Keeping all this in mind, Massachusetts Courts have given some direction on this issue. The court’s rulings seem to indicate that an employee in this scenario has no independent right to remain on the property, apart from his employment, and would not be living in the house except for his employment. This person, therefore, is not a tenant, but a licensee whose right to occupy the premises was conditioned on his or her employment. However, the courts have also ruled that, although a licensee may not have the status of a tenant, a licensee is not without rights. The Appeals Court has established that a licensee may be removed from premises by preliminary injunction. Beacon Park Assoc. v. Corbett, No. 96-J-693. Additionally, Massachusetts Courts have gone a bit further and said that a licensee may be able to bring forth the same counterclaims available to tenants.

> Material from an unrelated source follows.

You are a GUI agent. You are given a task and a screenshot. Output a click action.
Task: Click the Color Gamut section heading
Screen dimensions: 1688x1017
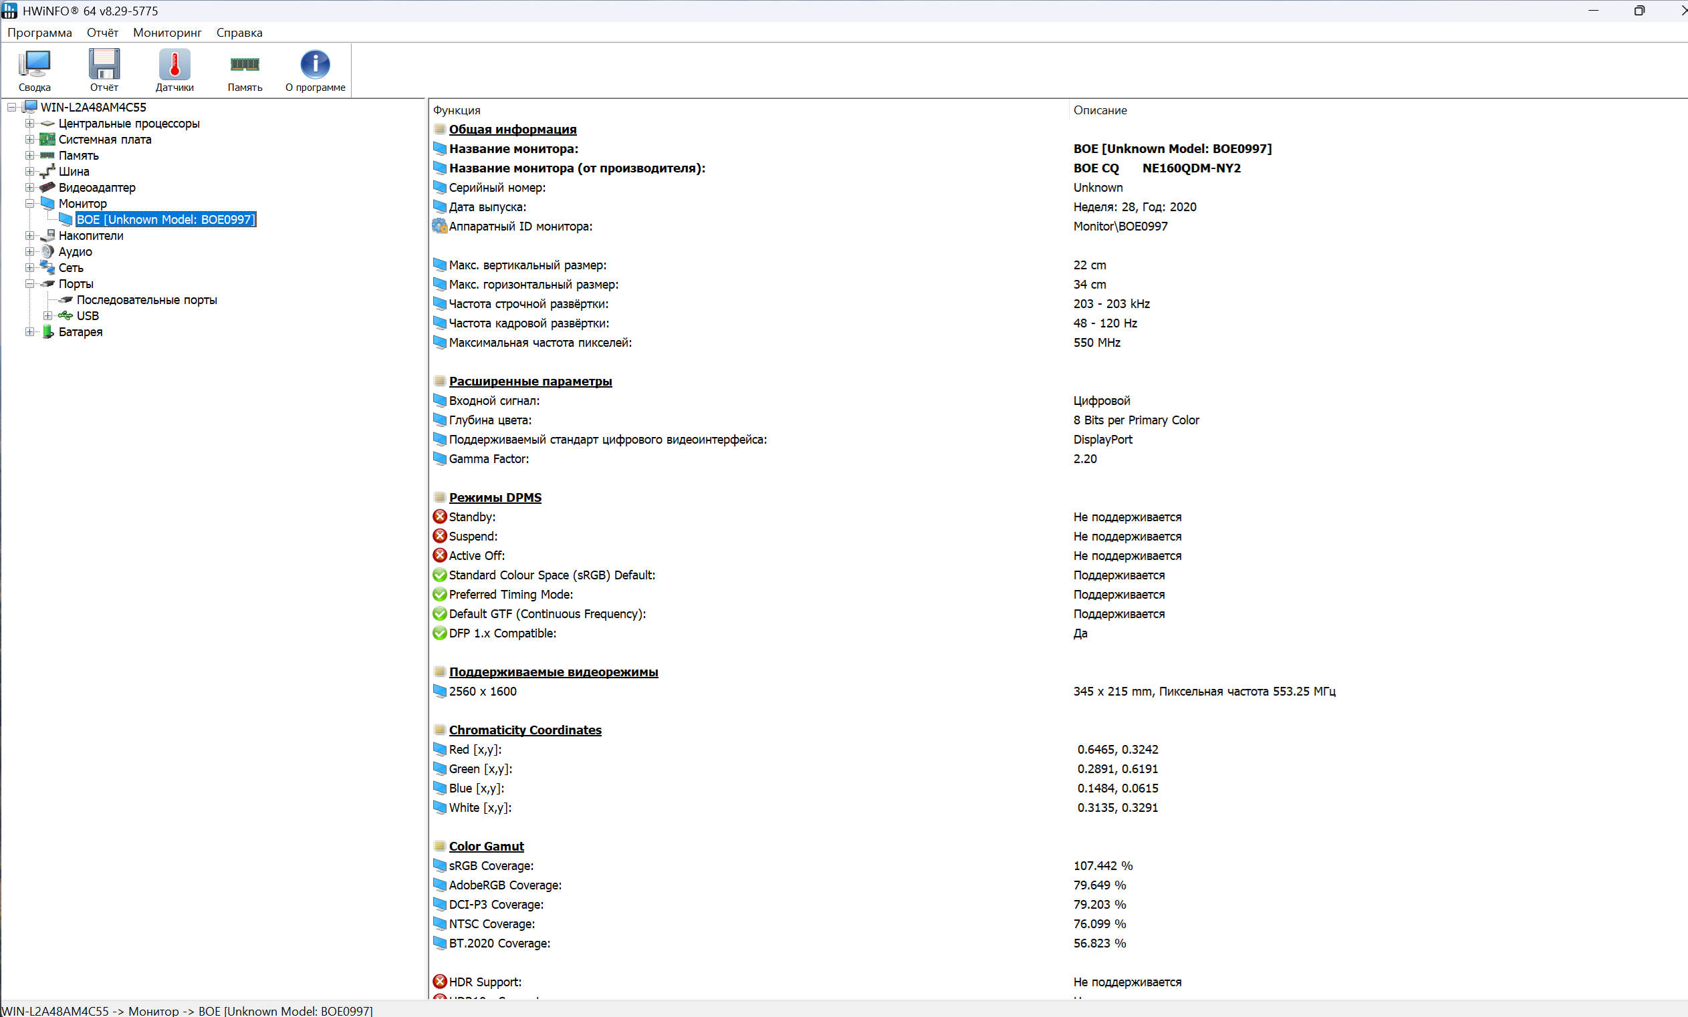tap(486, 846)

In the case of Mogilevsky v. Keating, No. 993656H, 2000 WL 420877(2000), the plaintiff, Boris Mogilevsky, was hired by Keating & Company, Inc. to act as a superintendent at 105–107 Beacon Street, Boston, Massachusetts in exchange for housing in the basement apartment. Under the terms of the agreement, in addition to housing, heat and hot water were to be provided by the landlord. While residing in the apartment, Mr. Mogilevsky had numerous issues with his apartment, including dangerous conditions involving the stove within the apartment which was so bad the gas company had to come seal the stove! Also, throughout his occupancy, there was inadequate heat, no hot water, and no running water in his kitchen sink. When Mogilevsky complained about the bad conditions in his apartment, Ms. Keating terminated his employment. Mogilevsky received a letter dated June 24, 1998 advising him that his position of superintendent was being eliminated and requesting that he move out before August 31, 1998.

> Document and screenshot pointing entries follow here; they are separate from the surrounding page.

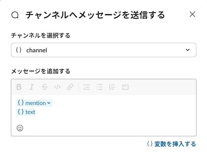The width and height of the screenshot is (207, 157).
Task: Insert a hyperlink using link icon
Action: pos(70,87)
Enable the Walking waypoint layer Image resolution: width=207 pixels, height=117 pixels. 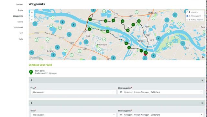click(187, 20)
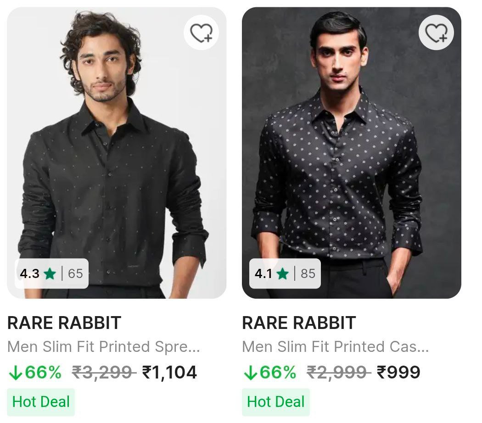
Task: Click the ₹999 sale price
Action: point(398,373)
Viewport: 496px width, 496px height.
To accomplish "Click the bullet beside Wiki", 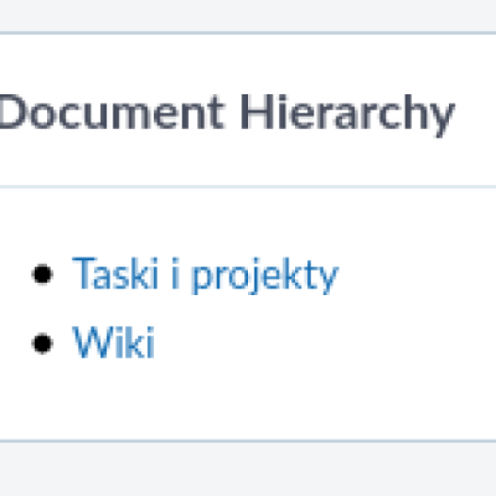I will click(x=42, y=343).
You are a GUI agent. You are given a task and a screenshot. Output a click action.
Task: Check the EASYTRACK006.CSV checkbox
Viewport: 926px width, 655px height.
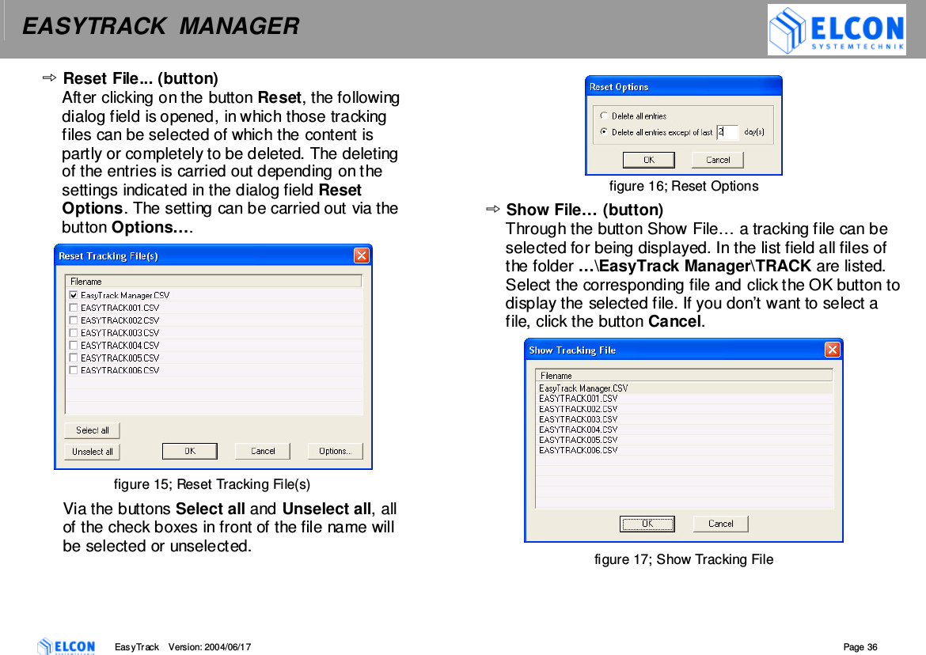click(73, 370)
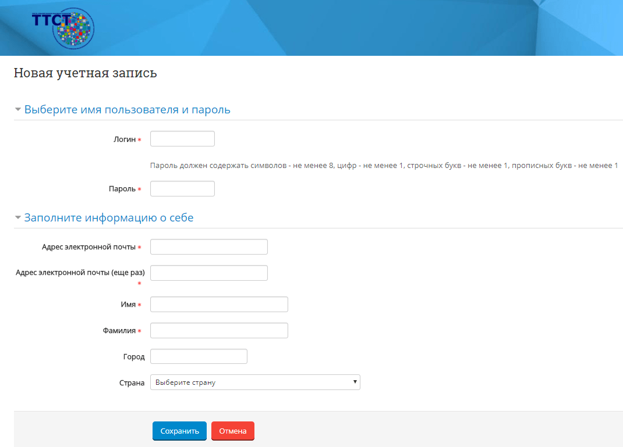Click the red required asterisk beside Пароль
The image size is (623, 447).
(140, 189)
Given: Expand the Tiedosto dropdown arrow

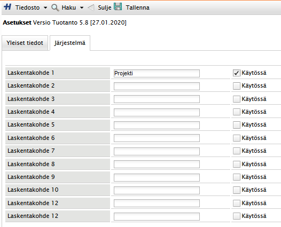Looking at the screenshot, I should tap(45, 7).
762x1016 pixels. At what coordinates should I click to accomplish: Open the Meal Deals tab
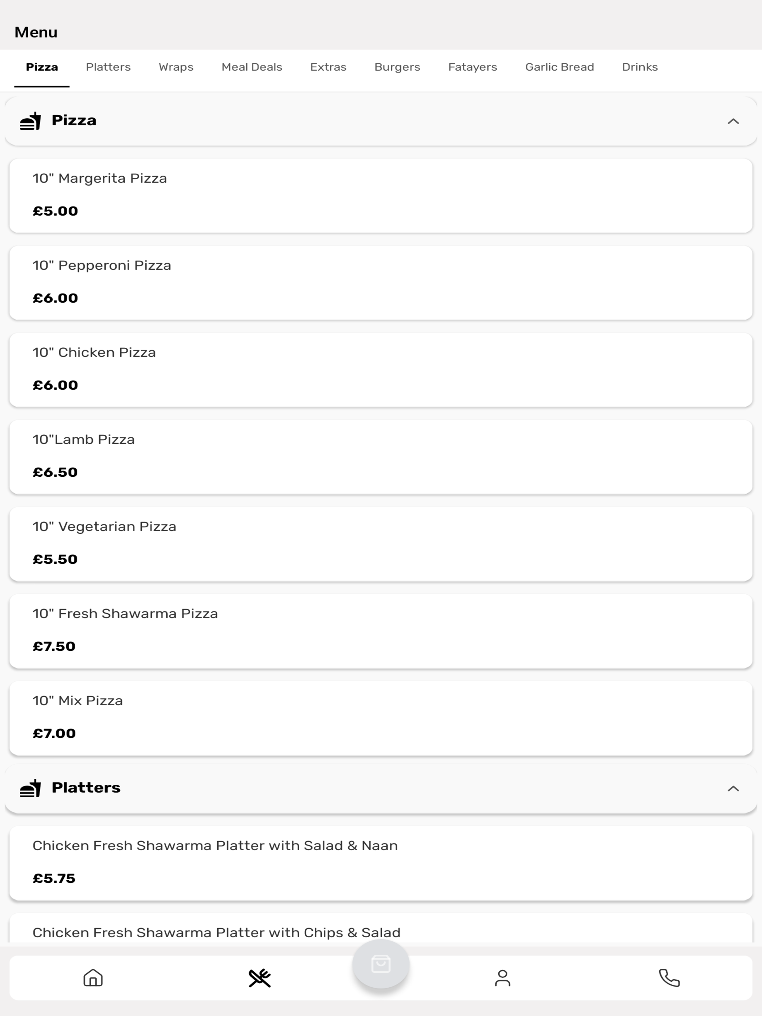pyautogui.click(x=252, y=67)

The Superior Court in Mogilevsky gave clarification as to what rights a person has in this scenario, even if deemed a licensee. The Court found, as a matter of law, that the laws relative to requiring and securing the right to a habitable premises are available to individuals who receive housing in exchange for services, even if those individuals are considered to be licensees. The Court stated “[o]ur laws relative to habitable housing use the words occupant and tenant. Where the term ‘occupant’ is used, such as in the State Sanitary Code and the provisions of G.L. c. 186, § 14, the legislative intent is clear. Individuals such as Mogilevsky who receive housing in exchange for services are occupants and therefore, are covered by those provisions.” Mogilevsky v. Keating, No. 993656H, 2000 WL 420877, at *3 (Mass. Super. Feb. 11, 2000). The Court in Mogilevsky went even further and ruled that the reprisal/retaliation statute, G.L. c. 186, § 18, and the consumer protection statute, G.L. c. 93A, are also remedies available to a person who has a status of licensee in this scenario.
This information does not constitute legal advice and is written for general information purposes only. Individuals should consult with a lawyer for specific legal advice.